X-linked hypophosphatemia

Summary about Disease


X-linked hypophosphatemia (XLH) is a genetic disorder characterized by low levels of phosphate in the blood. This deficiency leads to problems with bone development, causing rickets in children and osteomalacia in adults. The "X-linked" part indicates that the gene responsible for the condition is located on the X chromosome.

Symptoms


Children: Rickets (bowed legs, knock knees, skeletal deformities), delayed growth, bone pain, dental abscesses, craniosynostosis (premature fusion of skull bones).

Adults: Osteomalacia (softening of bones), bone pain, muscle weakness, fatigue, dental problems, hearing loss, enthesopathy (inflammation where tendons/ligaments insert into bone).

Causes


XLH is primarily caused by mutations in the PHEX gene, located on the X chromosome. This gene produces a protein that regulates phosphate levels. Mutations in *PHEX* lead to excessive production of fibroblast growth factor 23 (FGF23). FGF23 is a hormone that reduces phosphate reabsorption in the kidneys and inhibits vitamin D activation. This causes phosphate loss from the body and leads to low blood phosphate levels.

Medicine Used


Phosphate supplements: Oral phosphate is administered multiple times a day to increase phosphate levels in the blood.

Calcitriol: This is an active form of vitamin D, which helps the body absorb phosphate and calcium.

Burosumab: A monoclonal antibody that binds to and inhibits FGF23, increasing phosphate reabsorption in the kidneys and improving bone mineralization.

Is Communicable


No, X-linked hypophosphatemia is not communicable. It is a genetic disorder and cannot be spread from person to person.

Precautions


Since XLH is a genetic condition, there are no precautions to prevent acquiring it. For individuals with XLH, precautions focus on managing the condition and preventing complications:

Regular monitoring by a physician experienced in treating XLH.

Adherence to prescribed medication regimen (phosphate and vitamin D supplements, burosumab).

Good dental hygiene to prevent abscesses.

Consideration of genetic counseling for family planning.

Avoidance of activities that could lead to bone fractures.

How long does an outbreak last?


XLH is not an outbreak-related illness. It is a chronic, lifelong condition that requires ongoing management. The symptoms and severity can vary over time, but it does not "resolve" in the way an infectious disease outbreak does.

How is it diagnosed?


Blood tests: Low serum phosphate levels, elevated alkaline phosphatase, normal or low calcium levels, elevated FGF23 levels (if available).

Urine tests: Increased phosphate excretion.

X-rays: To assess for rickets in children or osteomalacia in adults.

Genetic testing: To identify mutations in the PHEX gene (confirmatory).

Family history: Assessing for a family history of similar symptoms can support the diagnosis.

Timeline of Symptoms


The onset and progression of symptoms can vary:

Infancy/Early Childhood: Rickets (bowed legs, knock knees), delayed walking, growth retardation.

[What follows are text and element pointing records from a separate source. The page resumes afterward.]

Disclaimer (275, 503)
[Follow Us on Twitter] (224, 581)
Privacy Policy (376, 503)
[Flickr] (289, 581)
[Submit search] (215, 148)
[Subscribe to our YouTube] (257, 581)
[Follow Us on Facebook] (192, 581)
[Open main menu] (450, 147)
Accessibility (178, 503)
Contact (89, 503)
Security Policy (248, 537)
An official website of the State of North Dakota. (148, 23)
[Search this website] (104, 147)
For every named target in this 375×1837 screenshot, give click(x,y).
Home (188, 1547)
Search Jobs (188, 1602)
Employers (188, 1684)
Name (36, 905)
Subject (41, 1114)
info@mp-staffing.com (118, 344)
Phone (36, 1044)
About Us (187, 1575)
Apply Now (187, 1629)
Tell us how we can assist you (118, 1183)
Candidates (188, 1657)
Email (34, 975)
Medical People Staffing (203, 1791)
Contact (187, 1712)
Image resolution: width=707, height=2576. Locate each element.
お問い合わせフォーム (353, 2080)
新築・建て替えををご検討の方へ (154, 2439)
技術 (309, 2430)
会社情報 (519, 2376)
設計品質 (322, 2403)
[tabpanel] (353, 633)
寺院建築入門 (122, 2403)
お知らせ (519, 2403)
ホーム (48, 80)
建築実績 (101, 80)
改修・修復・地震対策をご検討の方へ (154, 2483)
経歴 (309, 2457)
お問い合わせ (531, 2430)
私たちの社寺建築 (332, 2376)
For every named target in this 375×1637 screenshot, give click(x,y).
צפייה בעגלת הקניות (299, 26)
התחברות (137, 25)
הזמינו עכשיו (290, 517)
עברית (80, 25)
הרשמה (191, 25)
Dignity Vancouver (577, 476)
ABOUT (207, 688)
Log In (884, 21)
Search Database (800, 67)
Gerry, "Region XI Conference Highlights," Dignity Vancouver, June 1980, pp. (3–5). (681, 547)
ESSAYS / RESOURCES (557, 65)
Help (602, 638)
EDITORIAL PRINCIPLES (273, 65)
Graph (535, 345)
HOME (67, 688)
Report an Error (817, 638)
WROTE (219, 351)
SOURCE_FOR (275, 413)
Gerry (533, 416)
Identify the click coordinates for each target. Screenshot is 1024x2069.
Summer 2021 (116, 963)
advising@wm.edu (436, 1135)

Childhood/Adolescence: Dental abscesses, bone pain, skeletal deformities worsen.

Adulthood: Osteomalacia, bone pain, muscle weakness, fatigue, hearing loss, enthesopathy. Symptoms are generally present throughout life but can be managed with appropriate treatment.

Important Considerations


Early diagnosis and treatment are crucial to minimize bone deformities and improve long-term outcomes.

Treatment is often lifelong and requires close monitoring by a healthcare professional.

Genetic counseling is recommended for families with XLH.

Burosumab represents a significant advancement in treatment, but it is not a cure and requires careful monitoring for potential side effects.

Dental care is especially important due to the increased risk of dental abscesses.